Мой земляк прав: в любой стране, освобожденной от немцев англичанами или американцами, моя мать получила бы награду. Но трибунал войск НКВД Московского округа, по крайней мере, отделил мою мать от тех, кто пошел служить в учреждения, созданные немцами, кто поступил в полицию.
Кто же они такие, за редким и случайным исключением?
Это были, главным образом, те, что с весны 38-го по весну 39-го года протомились безвинно в Калужской тюрьме, над кем издевались сотрудники Перемышльского районного отделения НКВД, кого они пытали, кого, как, например, Федора Прокуратова, продержав несколько дней в темной камере, выводили на яркий солнечный свет (это была еще одна из самых слабых мер воздействия), и кто имел счастье досидеть до конца ежовщины и кого выпустили без суда или после суда.

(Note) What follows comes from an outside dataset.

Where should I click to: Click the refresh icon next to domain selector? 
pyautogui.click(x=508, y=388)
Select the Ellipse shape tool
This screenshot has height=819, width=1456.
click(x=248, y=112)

Благодать христианского всепрощения дается не всем. Этими людьми руководило чувство мести. После пережитого они считали своими не русских мастеров заплечных дел, а немцев, ставивших перед собой, среди других целей, цель свергнуть власть этих мастеров. Что у Гитлера его заплечных дел мастера тоже в чести и у власти – об этом они тогда еще не имели понятия.
Задумывались ли мы над тем, почему так много самого разного люда, – вовсе не одни только «бывшие», – оказалось после Октябрьской революции на чужбине? Во Франции образовалось не «болото эмигрантщины», как с чужих голосов попугайничали мы, а целое русское государство. Какое там скопилось обилие умов и талантов!
Задумывались ли мы над тем, почему за границей очутились не только монархист-прогрессист Шульгин, не только октябрист Гучков, но и кадет Милюков, эсеры Чернов и Савинков, участвовавший в убийстве великого князя Сергея Александровича, меньшевик Дан, тенор Смирнов, Шаляпин, Рахманинов, Вертинский, знаменитые мастера балета, Константин Коровин, Бенуа, Добужинский, Репин, Сомов, Малявин, артисты Художественного театра Массалитинов и Чехов, Балиев со своим театром «Летучая мышь», еврейский театр «Габима», адвокат Карабчевский, Мережковский, Гиппиус, Бальмонт, Вячеслав Иванов, философов, Гусев-Оренбургский, Амфитеатров, Бунин, Куприн, Зайцев, Шмелев, Чириков, Наживин, Ремизов, Аверченко, Саша Черный, Тэффи, Дорошевич, Сургучев, Марина Цветаева, Георгий Иванов, Георгий Адамович, Владислав Ходасевич, шахматист Алехин, Нимцович, Тартаковер, Боголюбов, Рубинштейн? И, кстати, сколькие уцелели благодаря тому, что очутились в эмиграции! Гибели оставшихся в России Флоренского, Вавилова, Гумилева, Чаянова, гибели хотя бы четырех таких умов и дарований Октябрьская революция не стоит. Это цена непомерно высокая даже и для более удачной революции, а у нас, как говорил Георгий Авксентьевич Траубенберг, ' воцарилось «хамо-бандитское» правительство и царит по сей день.